Aim of the task: Where the line containing "Open Steam from the taskbar" appears in the entries below, start there and print only that line and every line after it, exactly, through the end, excluding pictures.

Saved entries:
------------------------
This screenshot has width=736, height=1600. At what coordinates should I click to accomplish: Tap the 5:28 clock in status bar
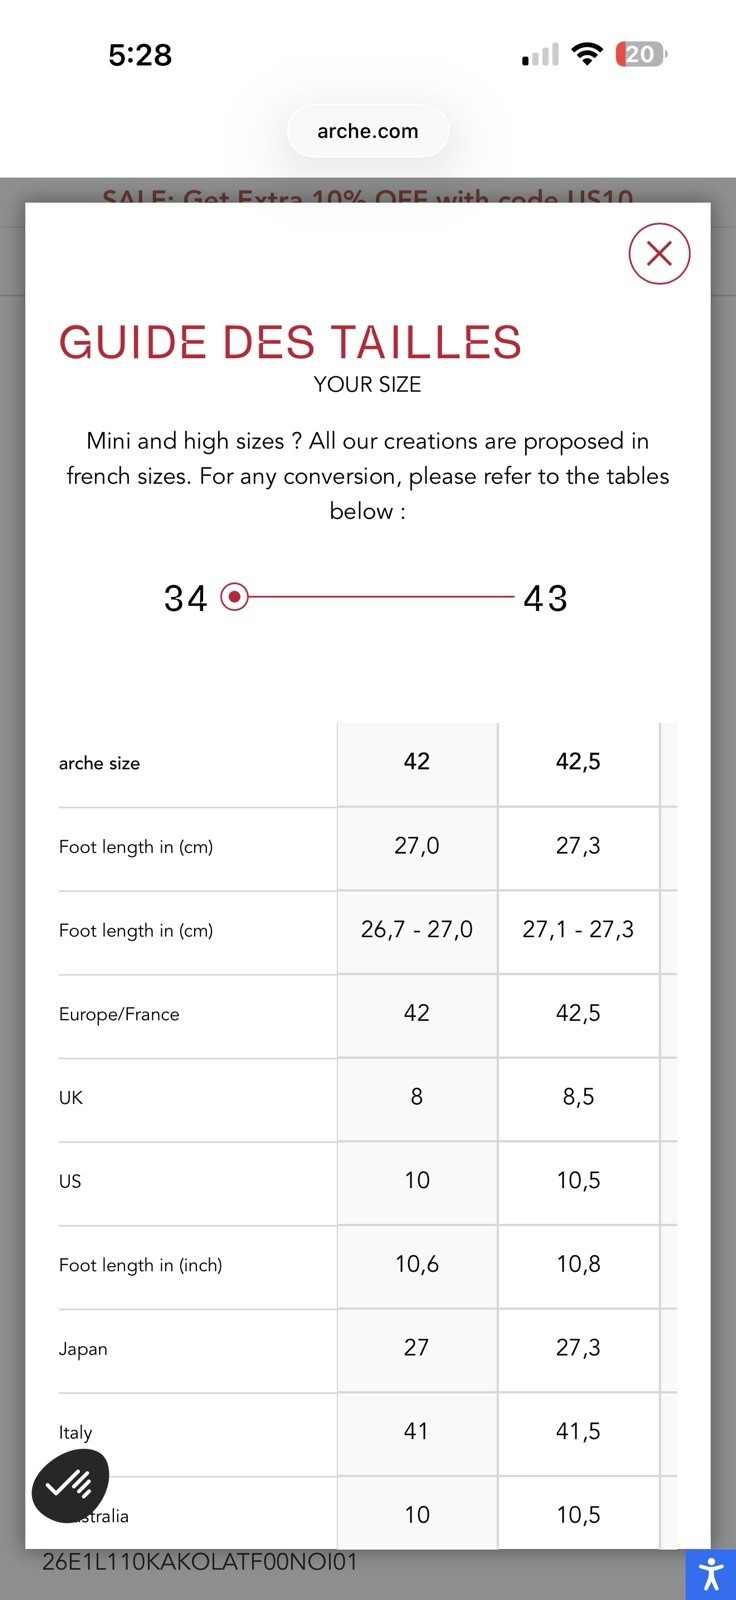coord(140,54)
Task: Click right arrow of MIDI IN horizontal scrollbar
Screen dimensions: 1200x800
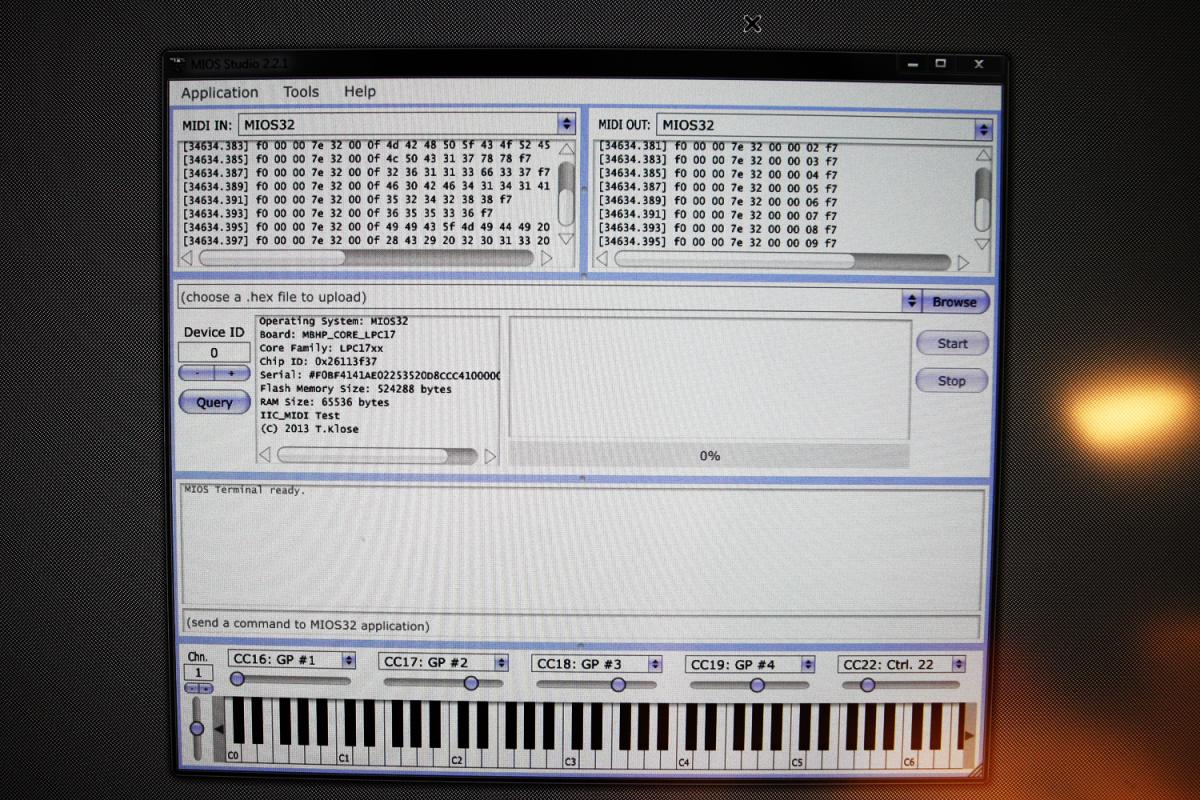Action: click(x=546, y=258)
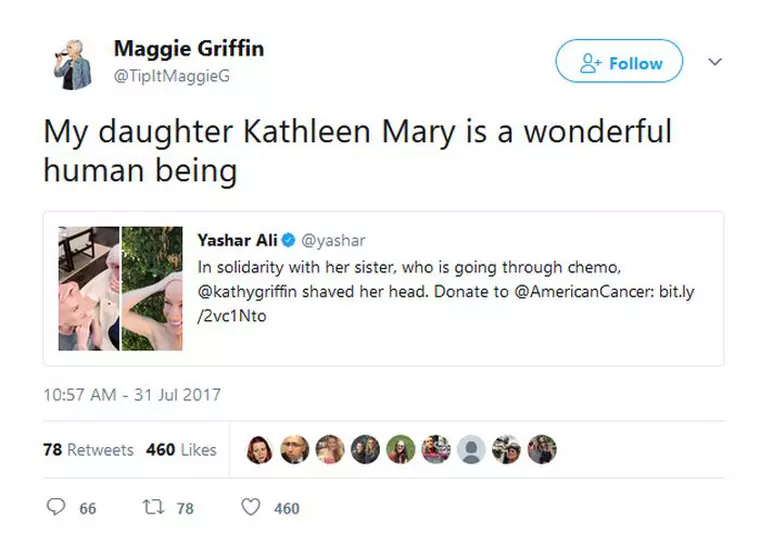Expand the tweet options chevron menu
Image resolution: width=760 pixels, height=548 pixels.
[x=715, y=62]

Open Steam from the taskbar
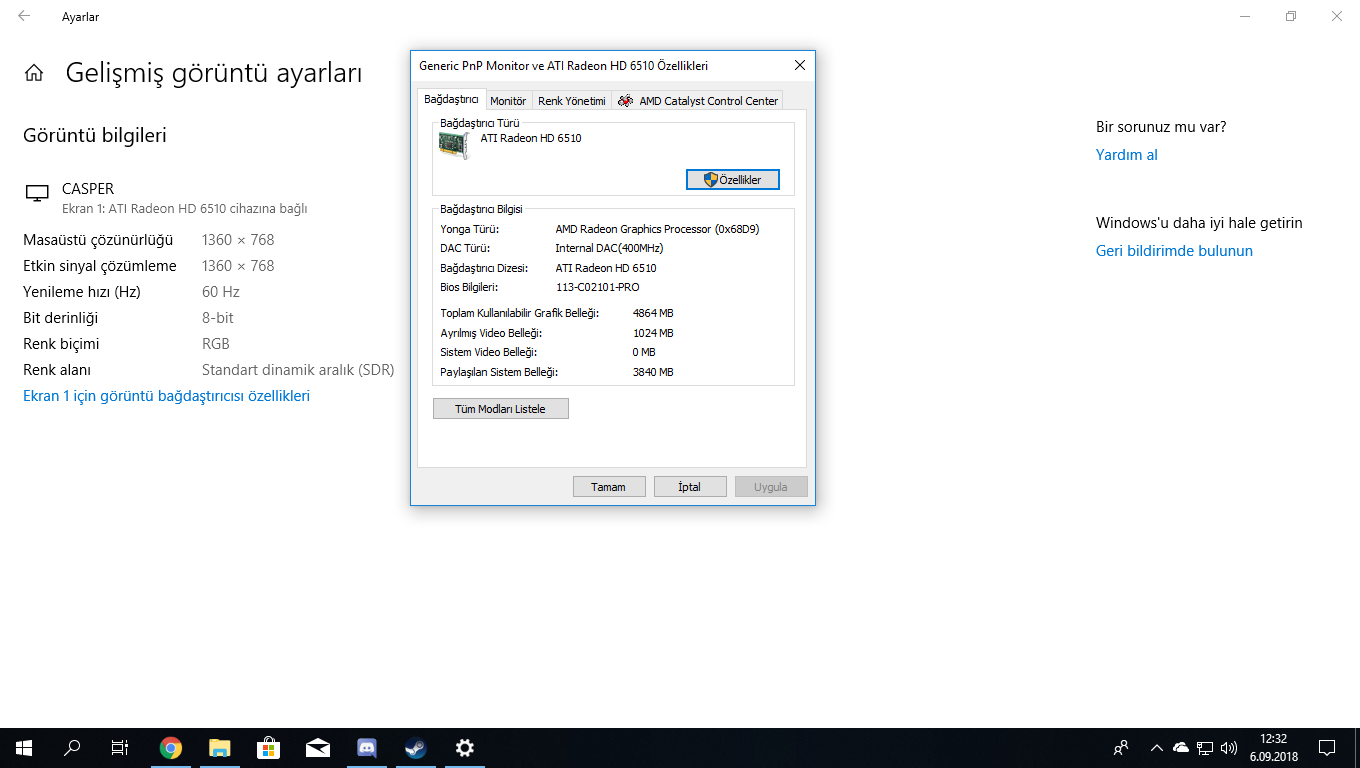click(x=415, y=747)
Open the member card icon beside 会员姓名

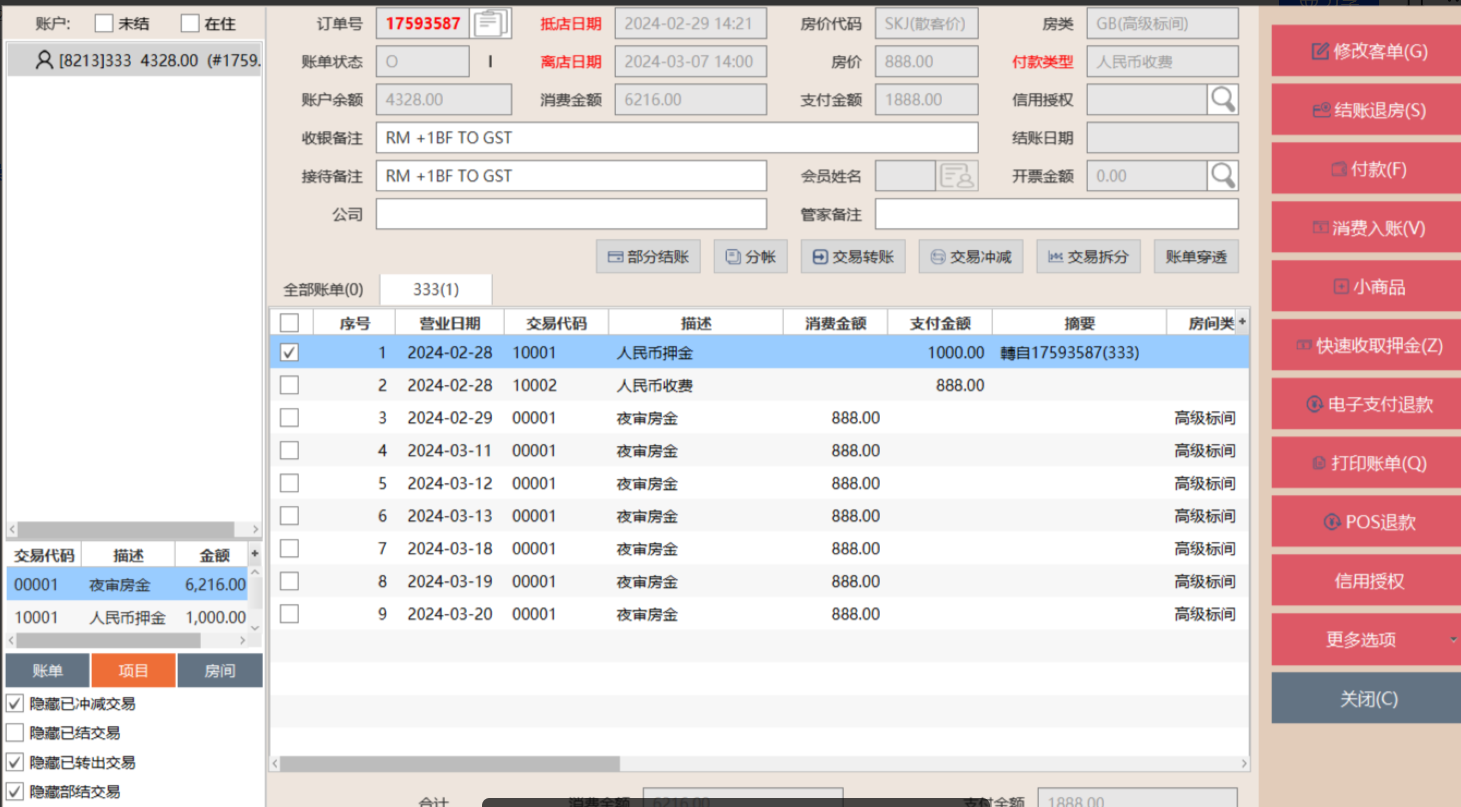(x=957, y=176)
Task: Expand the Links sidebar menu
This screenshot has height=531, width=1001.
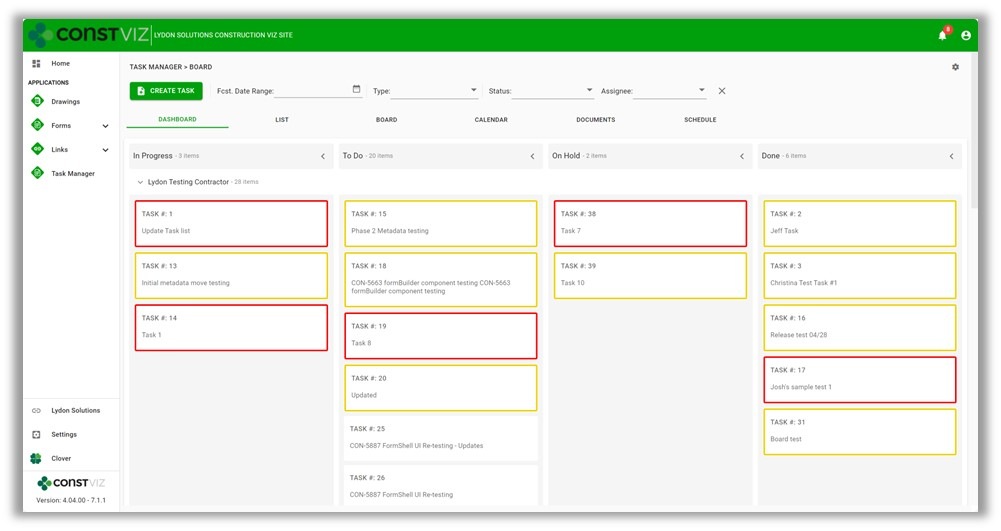Action: pyautogui.click(x=105, y=150)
------------------------
Solution:
Open Steam from the taskbar
click(x=415, y=747)
Open the member card icon beside 会员姓名

(x=957, y=176)
Task: Expand the Links sidebar menu
This screenshot has height=531, width=1001.
Action: pyautogui.click(x=105, y=150)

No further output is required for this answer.